### Exercise description
Each line from the one bearing "Task: Click Daniel Golden's D avatar" through the last line of the entries below should be returned exactly, with pictures left out.
━━━ Source material
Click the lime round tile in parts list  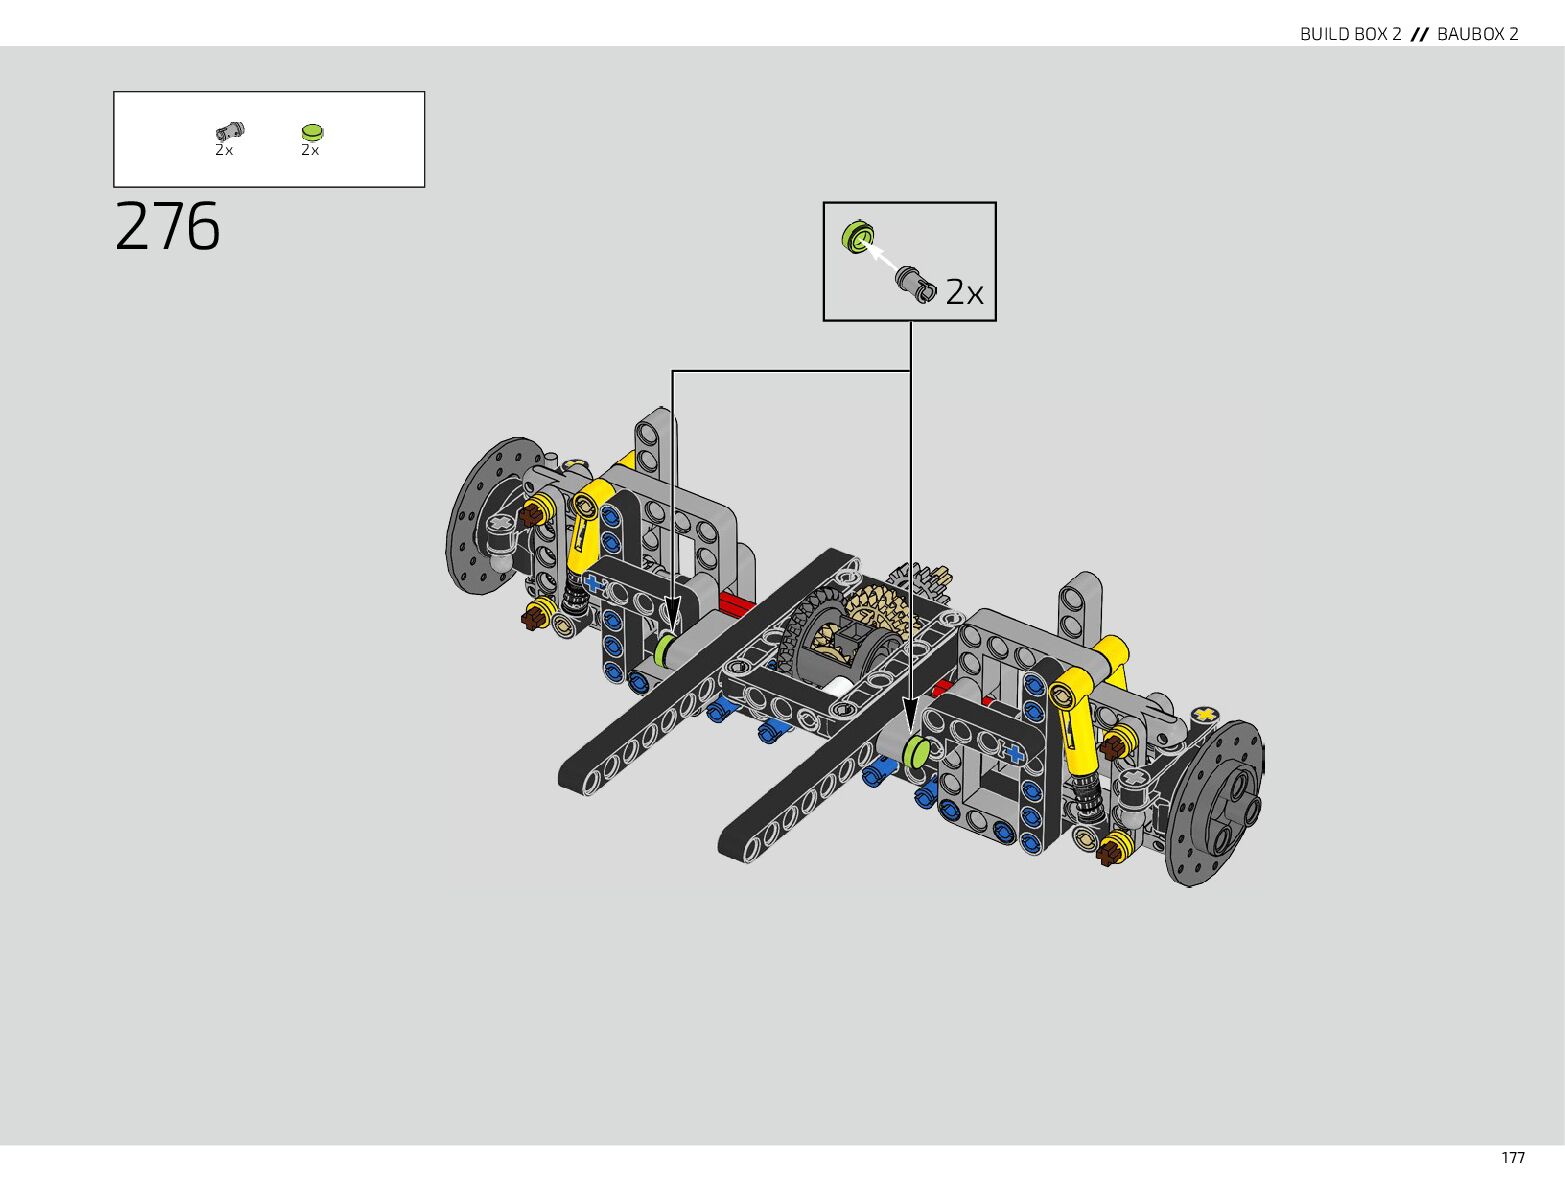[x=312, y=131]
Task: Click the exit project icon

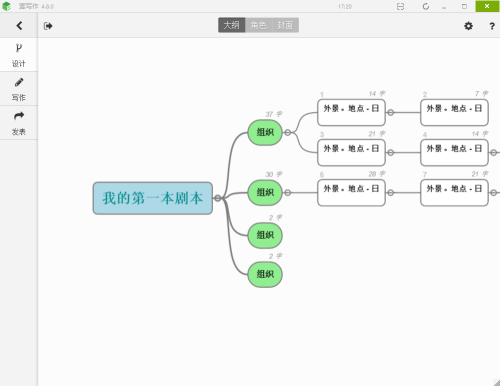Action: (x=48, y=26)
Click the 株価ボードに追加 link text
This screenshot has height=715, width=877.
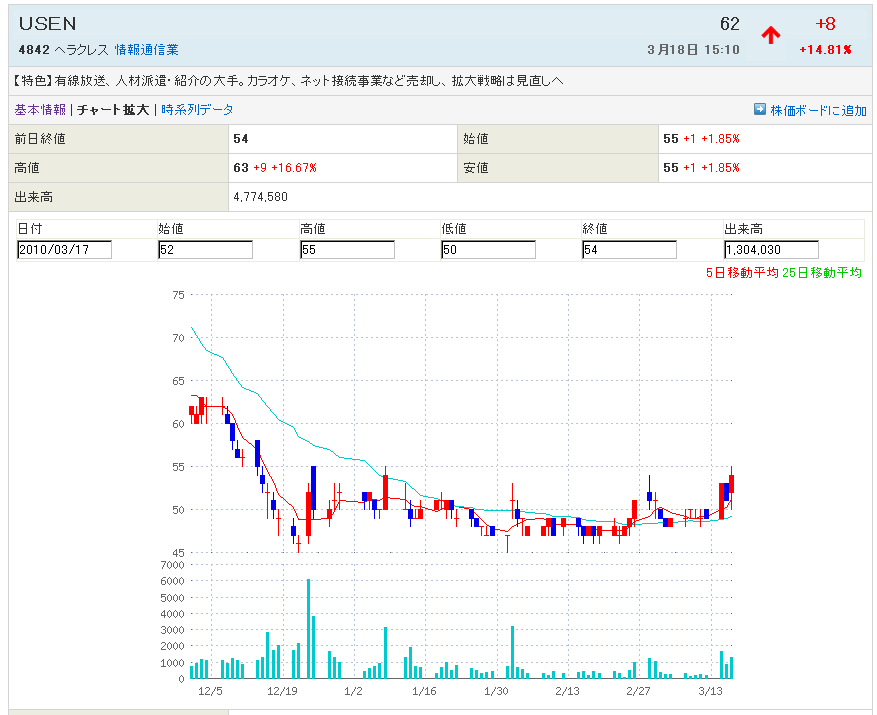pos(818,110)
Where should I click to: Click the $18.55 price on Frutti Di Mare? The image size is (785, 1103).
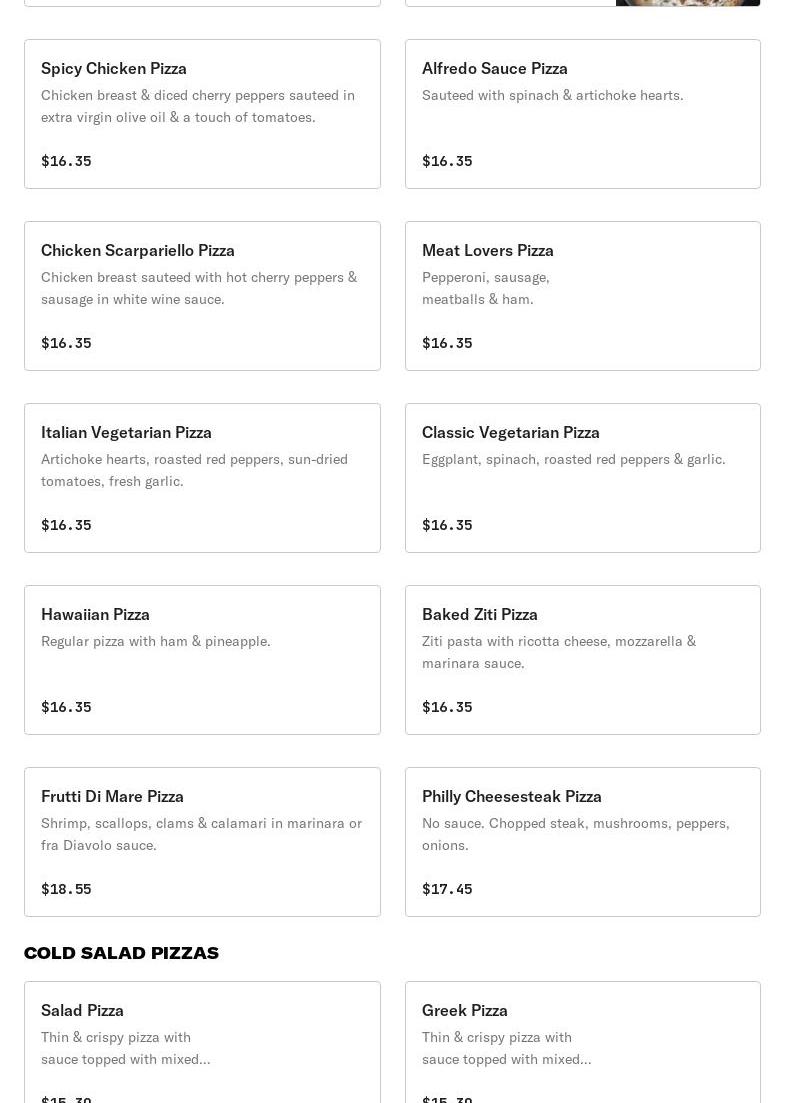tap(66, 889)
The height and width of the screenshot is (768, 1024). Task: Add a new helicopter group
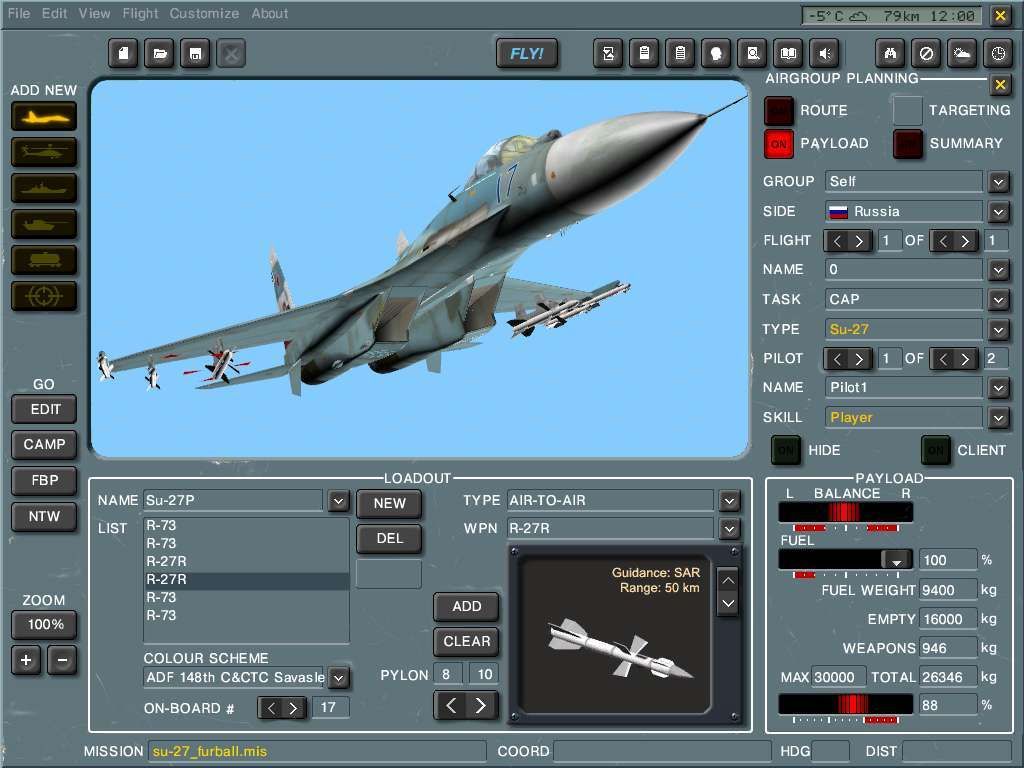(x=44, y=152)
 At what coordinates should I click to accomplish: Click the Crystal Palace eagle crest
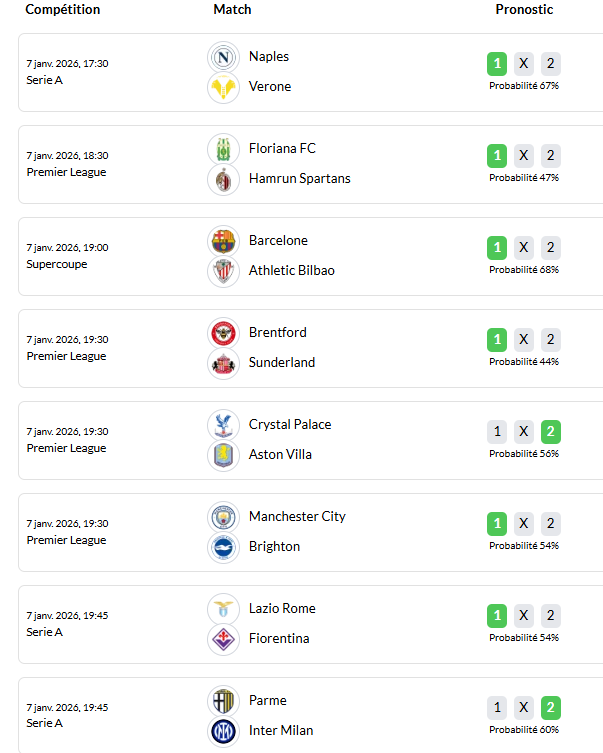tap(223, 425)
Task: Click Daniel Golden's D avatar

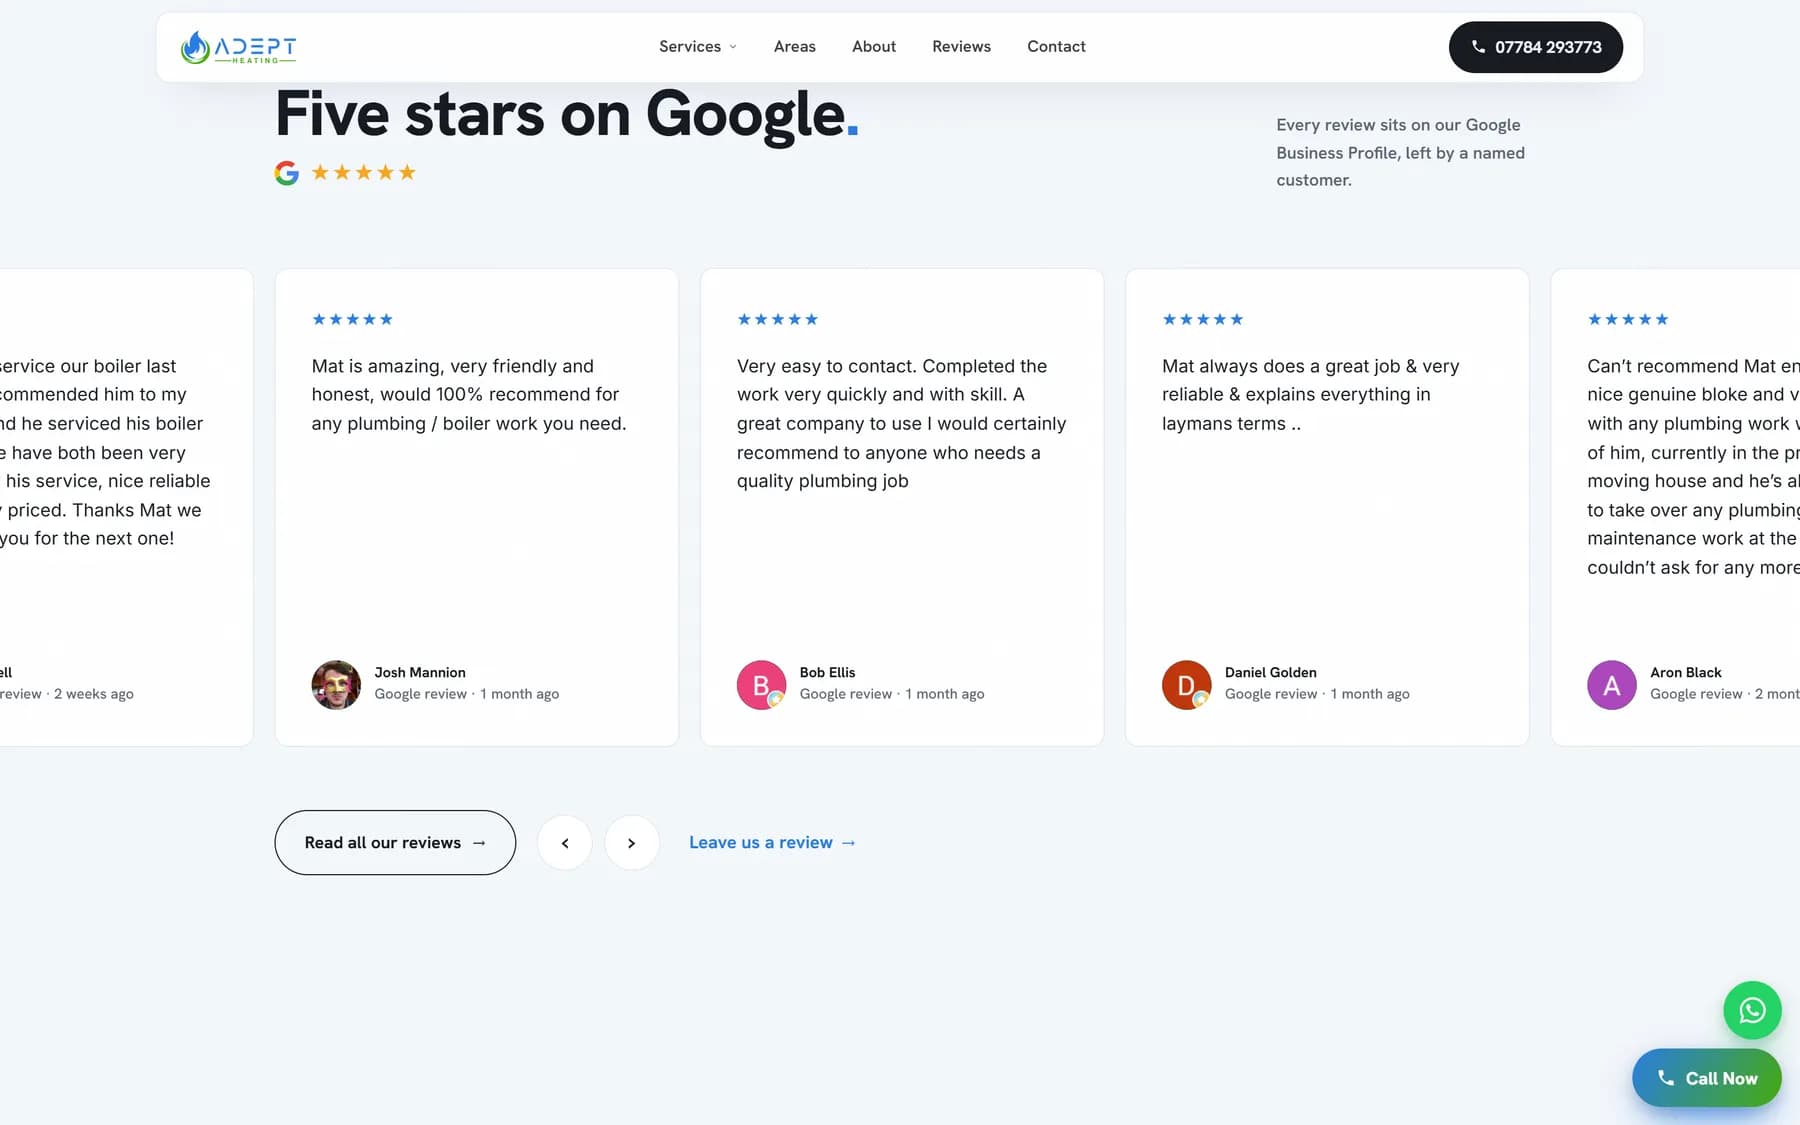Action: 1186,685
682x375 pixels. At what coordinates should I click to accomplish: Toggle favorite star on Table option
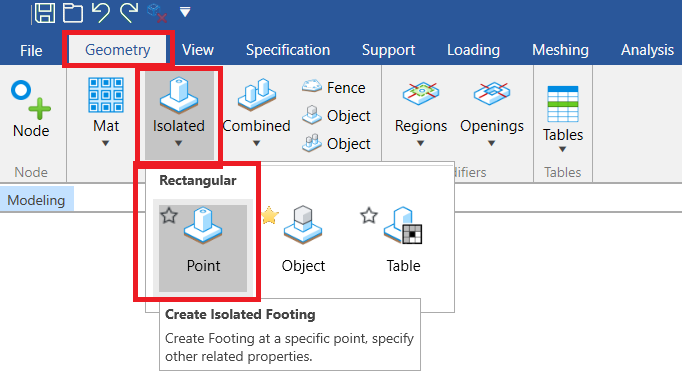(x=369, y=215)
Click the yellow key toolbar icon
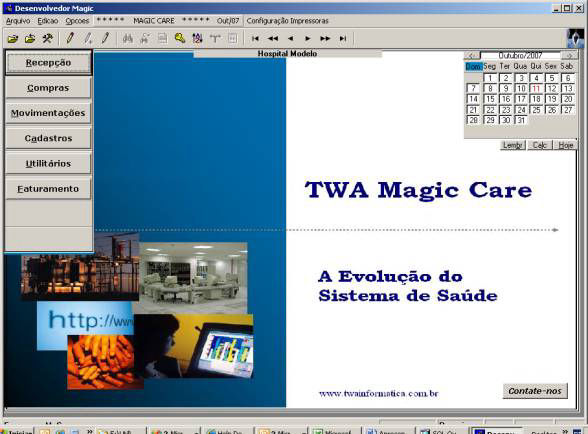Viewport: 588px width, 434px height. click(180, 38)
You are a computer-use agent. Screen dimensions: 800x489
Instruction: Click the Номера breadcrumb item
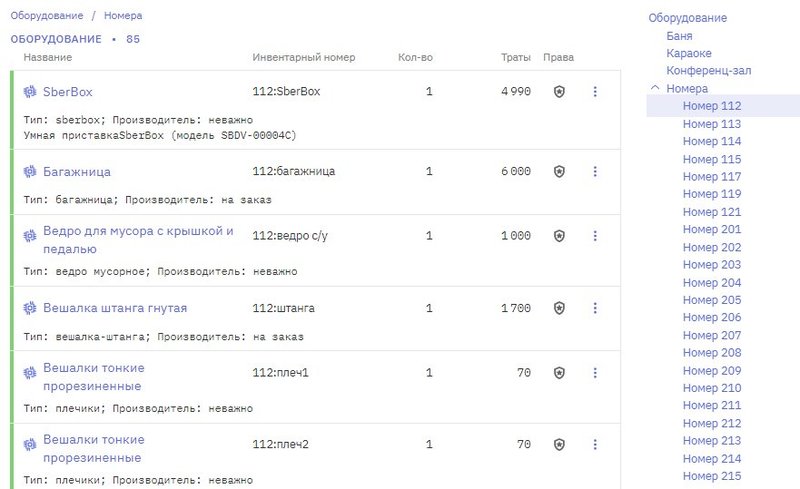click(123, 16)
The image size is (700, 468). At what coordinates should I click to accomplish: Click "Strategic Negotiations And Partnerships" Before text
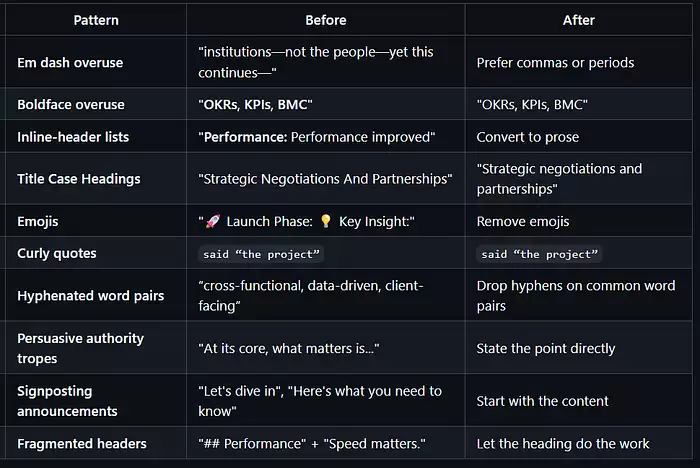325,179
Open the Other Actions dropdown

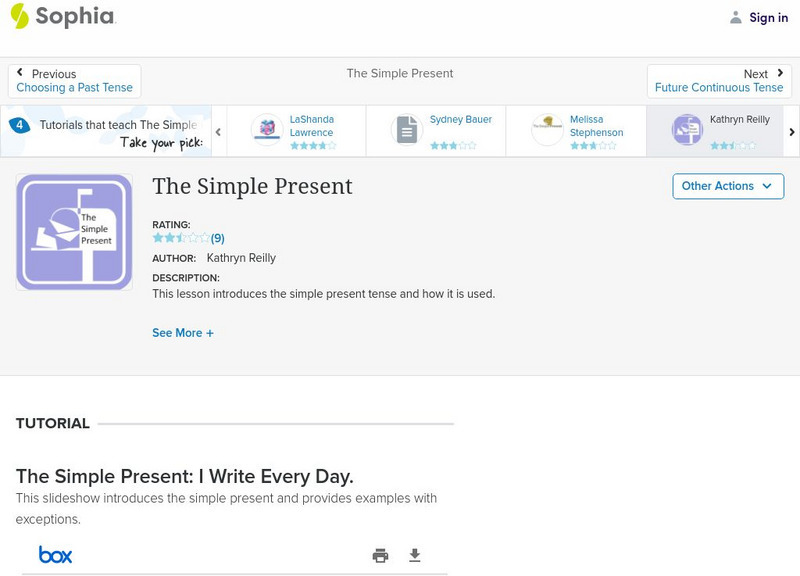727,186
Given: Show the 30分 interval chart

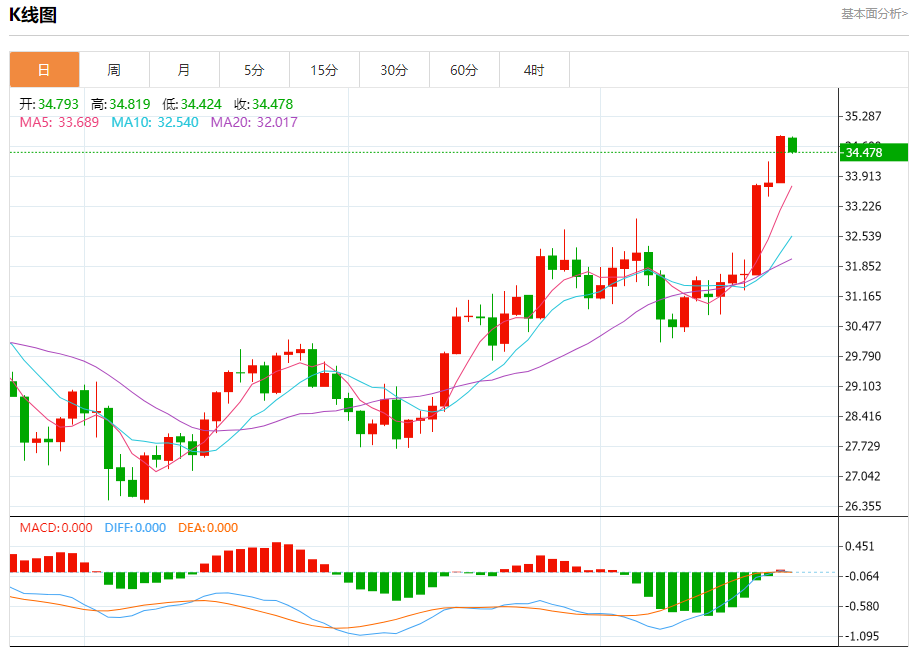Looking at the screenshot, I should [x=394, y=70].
━━━━━━
### Reply
Task: Click Daniel Golden's D avatar

Action: 1186,685
682x375 pixels. At what coordinates should I click to accomplish: Toggle favorite star on Table option
(x=369, y=215)
Click the yellow key toolbar icon
Viewport: 588px width, 434px height. click(180, 38)
You are a computer-use agent. Screen dimensions: 800x489
Instruction: Click the Номера breadcrumb item
click(123, 16)
The image size is (700, 468). At what coordinates should I click to accomplish: Click "Strategic Negotiations And Partnerships" Before text
325,179
Open the Other Actions dropdown

727,186
Given: Show the 30分 interval chart

Looking at the screenshot, I should [x=394, y=70].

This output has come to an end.